REQUEST: Rewrite everything from the line containing "Task: Switch to the 侠士日常 tab" down to the line containing "Action: (x=696, y=99)", replacing "Switch to" with "Open" and changing nothing else. Leave the pictures out.

RECORD LIST:
## Start

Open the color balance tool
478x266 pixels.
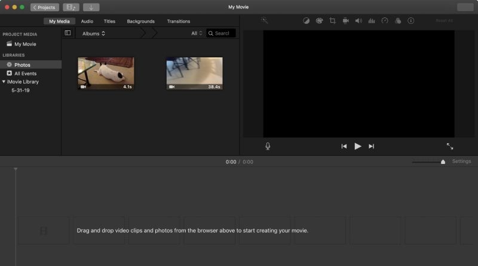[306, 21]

## End
## Start

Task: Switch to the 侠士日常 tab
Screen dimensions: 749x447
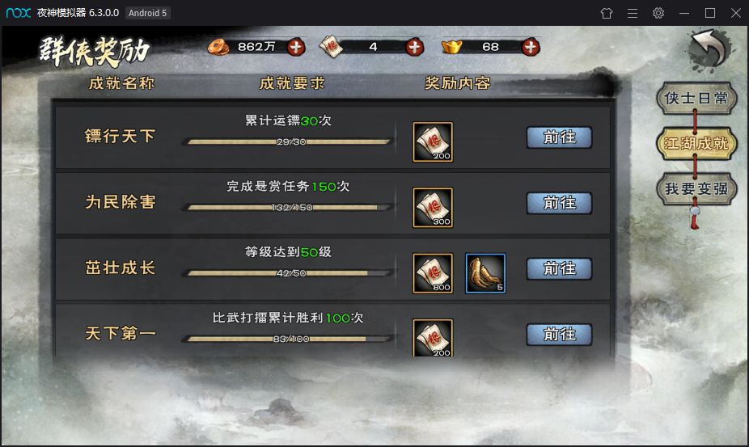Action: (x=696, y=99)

## End

OUTPUT FOR THIS EXERCISE:
Task: Open the 侠士日常 tab
Screen dimensions: 749x447
Action: (x=696, y=99)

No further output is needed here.